ТЕКСТ СТРАНИЦЫ:
┌────────

Фактологическая сторона кампании
Сегодня, когда на “чуть посвежевшую” голову читаешь как материалы самой программы, так и выступления борцов, начиная с Залыгина, поражает чудовищное искажение в кампании сути вопроса и умолчание самых необходимых для понимания сути фактических данных. Если попытаться кратко выразить принципиальное требование противников программы, то оно оказывается полностью абсурдным. Оно ведь выглядит так: “Не троньте северные реки!”. Отвергался не конкретный технический проект (место преодоления водораздела, схема каналов и водохранилищ и т.д.), а именно сама идея “преобразования природы”.
По сути, вопрос ставился до предела фундаментально: “Не троньте Природу!”. Причем эта предельная фундаментальность превращалась именно в предельную абсурдность потому, что касалась воды и звучала почти буквально как “Не троньте воду!”. Организаторов кампании якобы возмущала сама идея перемещения воды в пространстве. Как это так — взять воду в Оби и переместить на Юг! Мол, Бог направил Обь на Север, так не троньте. И запрет этот звучал настолько тоталитарно, что никогда в нем не вставал вопрос о количественной мере. Дескать, вы хотите слишком много взять из Оби, возьмите поменьше. Запрет был абсолютным, но никто не спросил: а пойти к колодцу, вытащить ведро воды и отнести домой — разве не такое же изъятие и переброска воды? Где предел количества и расстояния, который вы накладываете на переброску? Нет, в таком ключе говорить не позволили.
Красноречива такая сторона дела: во всей дискуссии не было сказано об исторических корнях программы. Дело было представлено таким образом, будто “проект века” есть типичное порождение технократического советского (“сталинского”) плана преобразования природы, который имел логическим следствием опустошение земли, высыхание Аральского моря, Чернобыль и ликвидацию “неперспективных деревень”. Борьба против “поворота рек” сразу стала трактоваться как мессианская борьба против Голиафа “административно-командной системы”.
В действительности проект переброски воды из бассейна Оби и Иртыша в бассейн Аральского моря был предложен выпускником Киевского университета Я.Г.Демченко (1842-1912) в 1868 г.28 Вернее, эту идею он впервые изложил в седьмом классе 1-й Киевской гимназии в конкурсном сочинении “О климате России”. В 1871 г. вышла книга Демченко “О наводнении Арало-Каспийской низменности для улучшения климата прилежащих стран”, а в 1900 г. вышло второе, переработанное издание книги под тем же названием. Свою записку в Русское географическое общество, в которой он предлагал начать топографические работы, Демченко закончил словами: “Придет время, когда русские будут дрожать над каждым клочком годной земли, подобно французам и голландцам”.

└────────

ИСХОДНЫЕ ДАННЫЕ:
┌────────

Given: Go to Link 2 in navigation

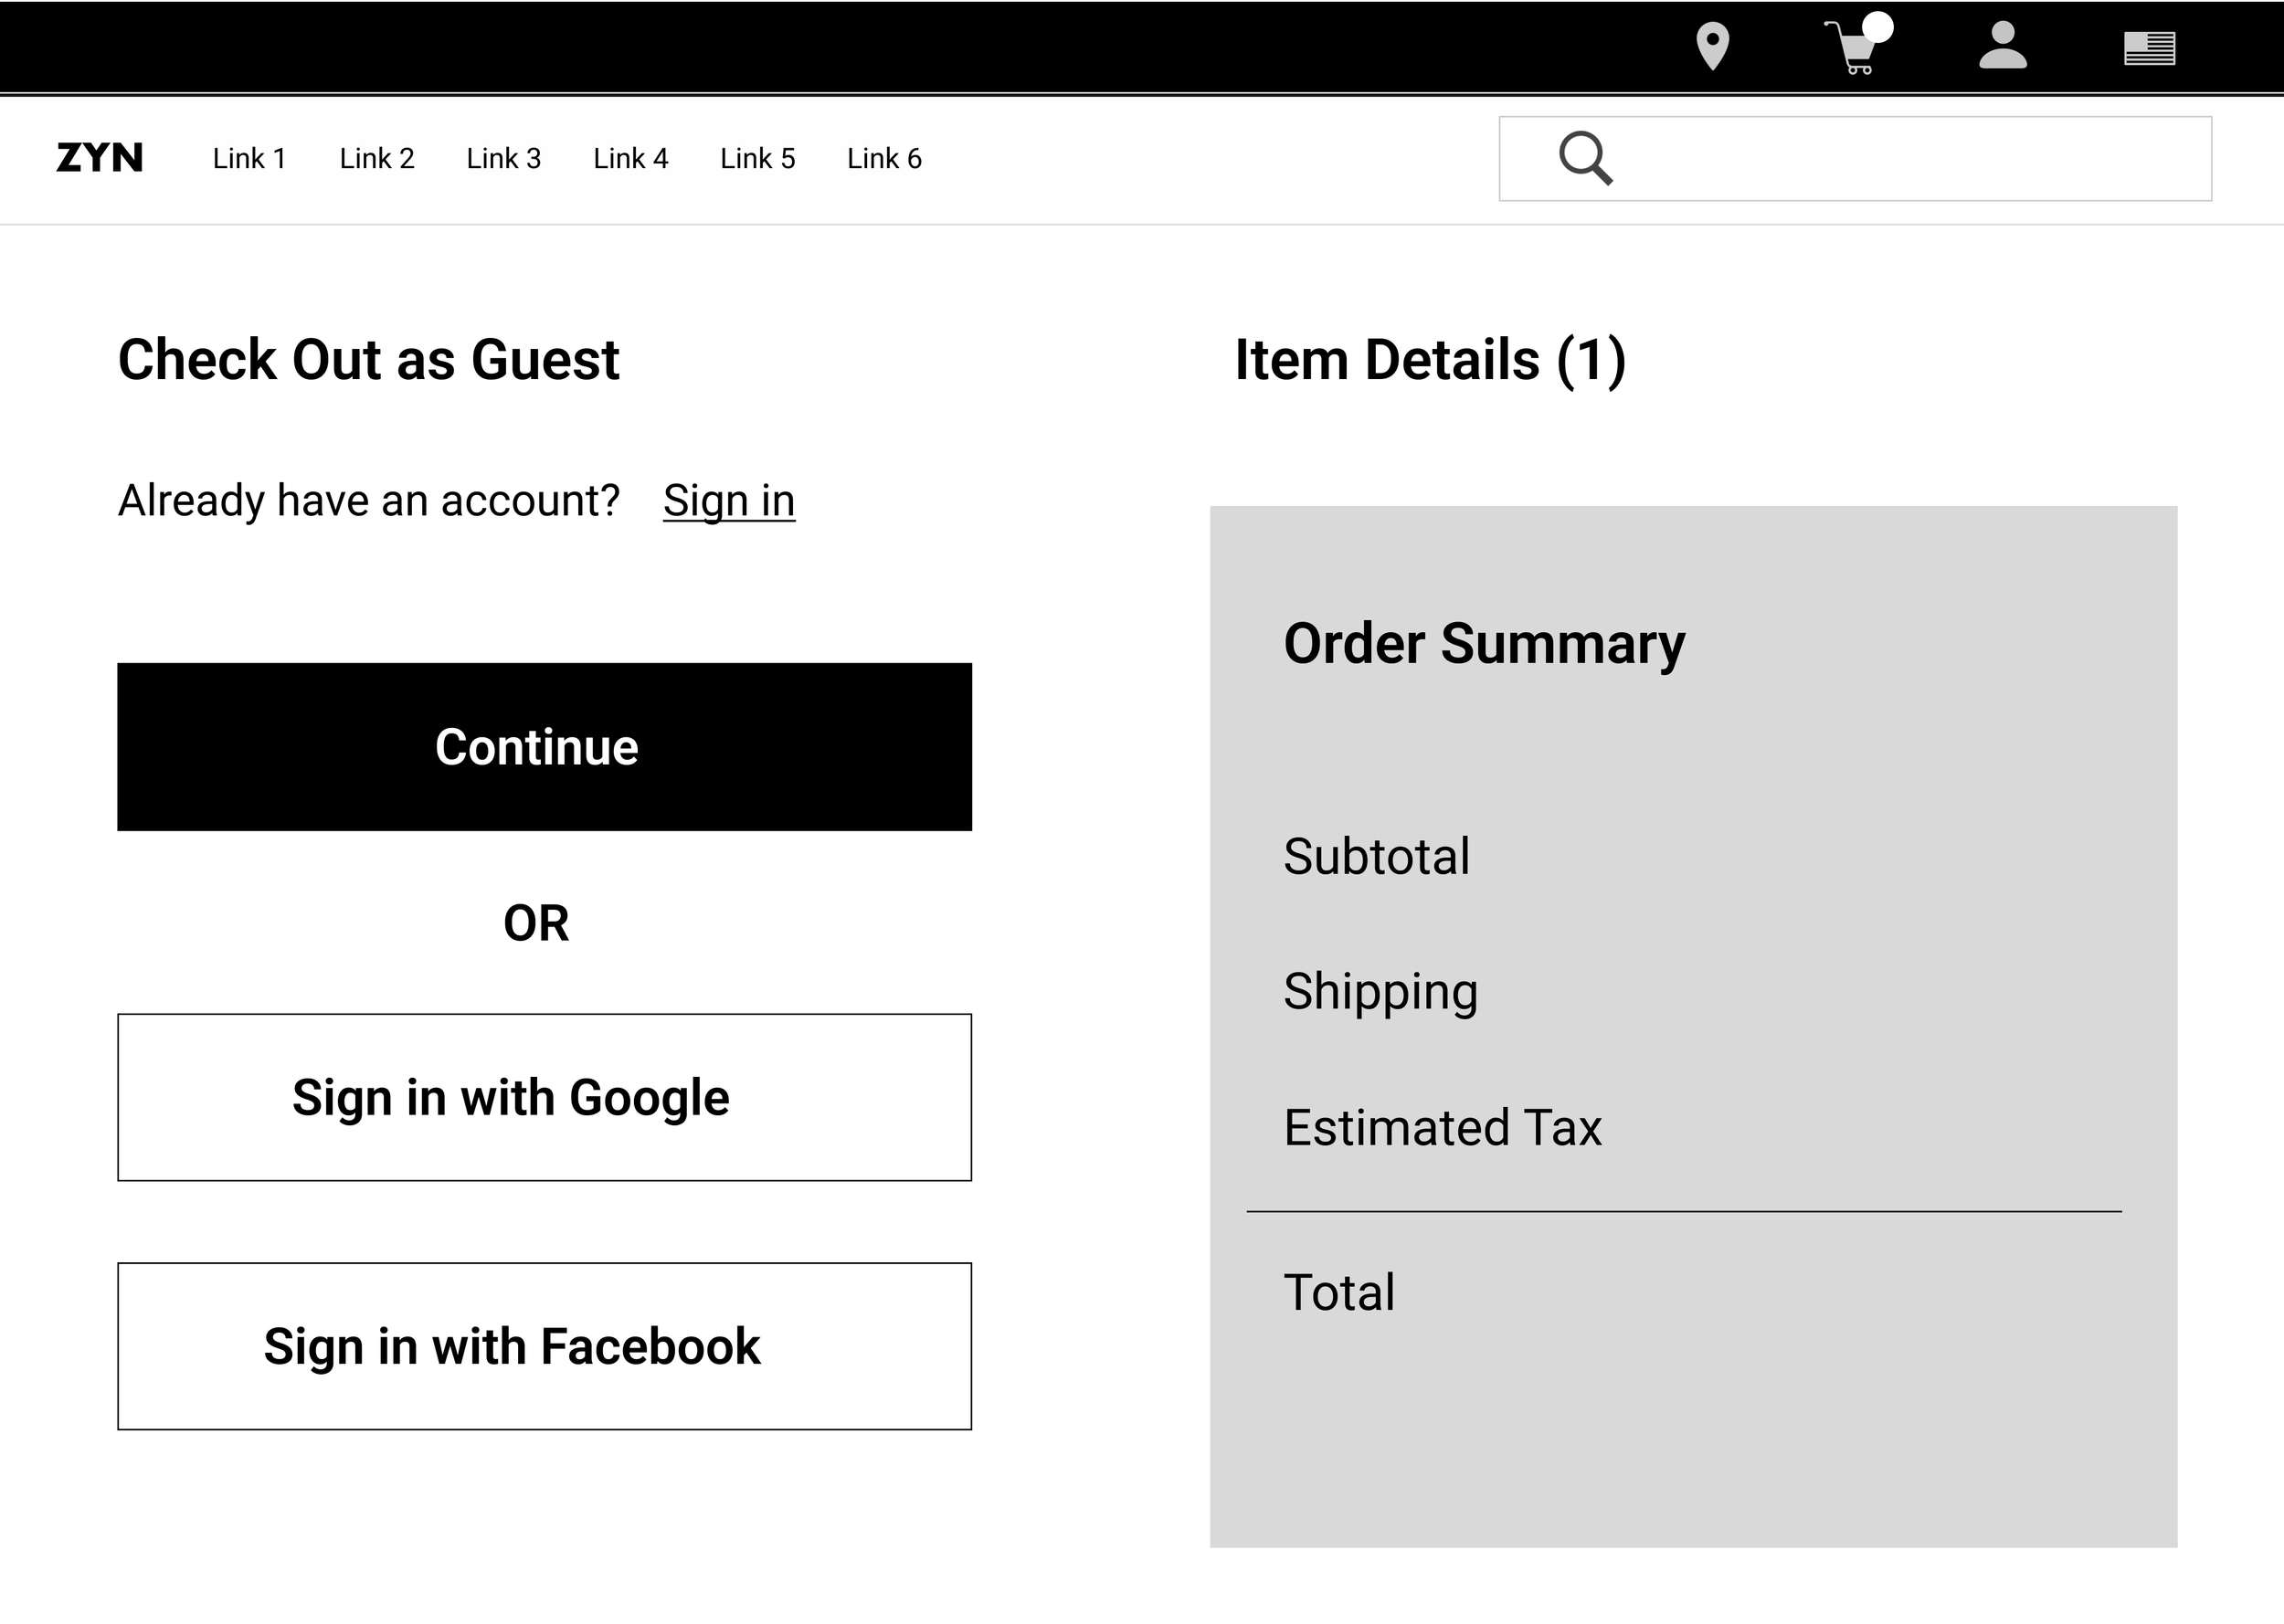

└────────

ЗАДАНИЕ: Продолжите текст о кампании против поворота северных рек, начав сразу после его последнего предложения.

ОЖИДАЕМЫЙ ОТВЕТ:
Как и в случае многих других больших программ, в царское время возможности реализации этого проекта не было, банкам большие программы развития России тоже были не нужны. Газета “Биржевые ведомости” писала: “Мы советовали бы г. Демченку всю выручку за свою книжку пожертвовать в основной фонд “для наводнения Арало-Каспийской низменности”, — тысяч через пять-десять лет капитал этот с процентами, конечно, будет достаточен для того, чтобы сочинить потоп Европы и Азии”.
Сразу после Октября исходить в жизненных целях стали не из капитала с процентами, и проект приобрел актуальность. Таков был интерес к нему, что уже в гражданскую войну делались попытки послать экспедицию в Сибирь. Из-за нехватки средств водораздел осмотрел только один инженер, который дал заключение о “возможности захвата сибирского водосбора для обводнения Иргиз-Тургайского района”. Затем был разработан целый ряд проектов, и с 60-х годов началась планомерная научная работа над программой.
Таким образом, запомним этот факт: в конце 80-х годов ХХ века политизированные интеллектуалы начали бурную кампанию против программы, которая вынашивалась научной и общественной мыслью России с 60-х годов XIX века. Но представили они эту программу как порождение “тупой советской системы”. Это примечательный штрих.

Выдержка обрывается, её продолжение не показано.